Elle met en évidence, la discrimination que connait la femme entrepreneure, dans l’accès au financement, encore lié à des préjugés. « En Belgique on est discriminé quand, en tant que femme, on va voir les banques. Quand je vais voir les banques, je suis obligée de parler comme un mec ! Je ne peux pas y aller comme un homme pourrait le faire, avec énormément de confiance… T’es obligée d’être ultra préparée ! L’accès au financement en tant qu’entrepreneure, c’est le problème le plus compliqué en Belgique à l’heure actuelle… ».
Se soutenir
Même si les inégalités hommes-femmes persistent, notamment dans le monde du travail, on constate une augmentation de 9,52% des femmes indépendantes ces cinq dernières années en Belgique, selon le Réseau Diane. Ainsi, on remarque l’émergence de nombreux réseaux féminins permettant de tisser des relations commerciales ou sociales. Selon Julie Foulon, il est important que les femmes se soutiennent dans ces initiatives. Cependant, elles doivent également en tirer parti. Elle soutient particulièrement deux initiatives : Womanly, un espace de coworking dédié aux femmes et Hors Norme, un réseau de femmes entrepreneures proposant des workshops et des talks.
« Nous, les femmes, on n’a pas ce luxe de perdre du temps. Donc si on va quelque part, on doit en tirer un bénéfice, et ça doit servir dans notre business.»
Pour les futures entrepreneures
Elle conclut en donnant des conseils aux femmes qui souhaitent se lancer dans l’aventure entrepreneuriale. « Rejoindre un réseau, du type incubateur.

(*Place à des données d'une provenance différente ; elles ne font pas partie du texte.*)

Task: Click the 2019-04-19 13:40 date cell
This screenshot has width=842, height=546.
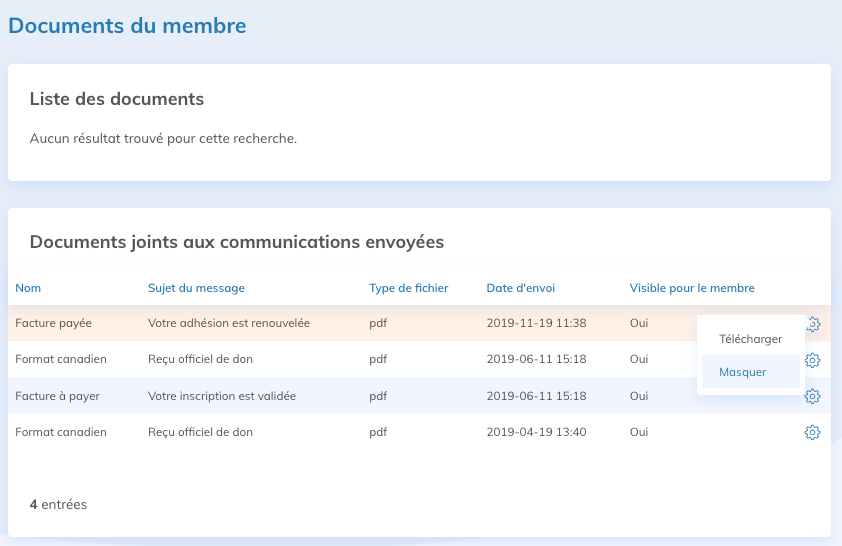Action: coord(536,432)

Un ou plusieurs, car on a besoin d’être accompagnée et de voir les autres. On va rencontrer des personnes, des coach… qui vont nous faire gagner du temps. C’est mieux que de rester dans son coin à apprendre toute seule. Ensuite, autre conseil, être autonome par rapport aux nouvelles technologies, c’est indispensable et ça doit être fait en commun. La partie technique et la partie business doivent aller de pair ! ».